I know the despair and heartbreaking sadness of such a profound loss as that of losing a child to a significant other and also that of voluntarily giving a child up for adoption, to another family to raise. In my own life, both of these scenarios occurred within a year of each other, seemingly reinforcing the other, deepening the wound and that sense of loss and despair. So often over the years, I thought of all the life experiences I was missing in my children’s lives. They do grow up so fast.

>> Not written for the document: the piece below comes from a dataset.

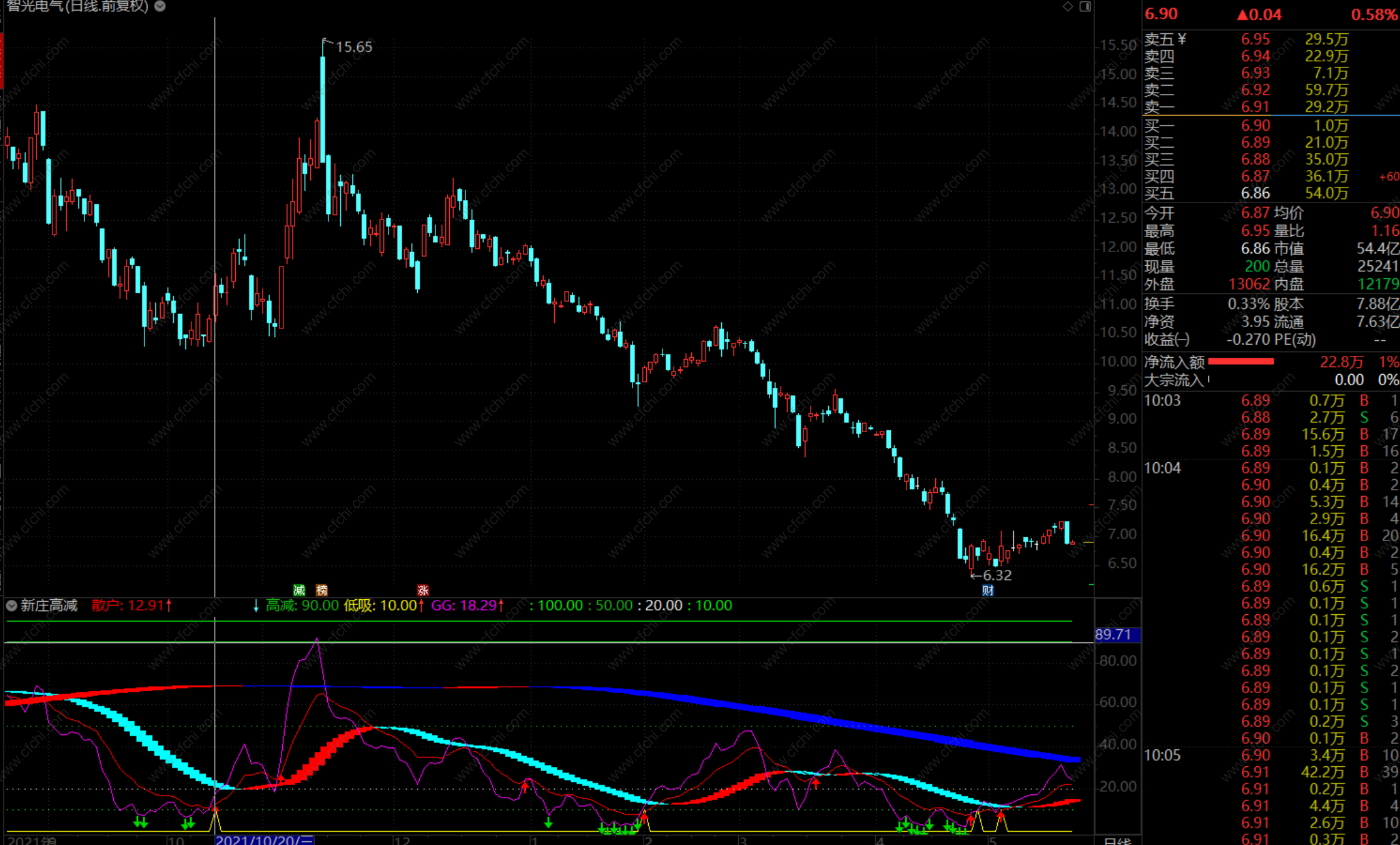Click the 散户 indicator value label
The height and width of the screenshot is (845, 1400).
[131, 605]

I know that none of us knows exactly what the other is going through, nor do we share the exact same set of circumstances; yet each of us can relate to one another at a deep, emotional level. Others without our experience of a Mother’s loss could never understand this intense pain. We, who never wanted the stigma of being childless mothers, suffer a great loss, an emptiness/incompleteness that tears our hearts to bits, shatters our soul to the core, and so often leaves us in a broken heap on the floor with every anniversary, birthday, and Mother’s Day. Even holidays like Christmas and Thanksgiving lose their meaning when they’re overshadowed by a loss of this magnitude.
Never think for a moment that you don’t matter. You matter! You deserve to be acknowledged on Mother’s Day, too!
Use today as a day for mourning your loss if you must. Don’t allow anyone to take that away from you. Get through the day with great courage and cry your tears and feel that pain. Know that pain won’t last forever. It comes in waves and lessens with time. Remember to give yourself credit for that strength and courage that only you can validate in your heart.
Distract. Soothe. Repeat.
Find a method that works best for you to get all of that pain and sadness out and commemorate that severed bond. Get creative. Journal or write a letter to your child (even if you don’t/can’t send it), create a video or use poetry to soothe your soul. Paint or draw your emotions. Start a scrapbook for your child full of happy and sad thoughts, your life experiences, and those moments you do experience with your child. For those of you who don’t get those experiences right now, hold onto that hope with all your heart that one day you may — you will — have that chance to be a part of your child’s life.
Never give up that hope. Let it be your guiding light during the storms.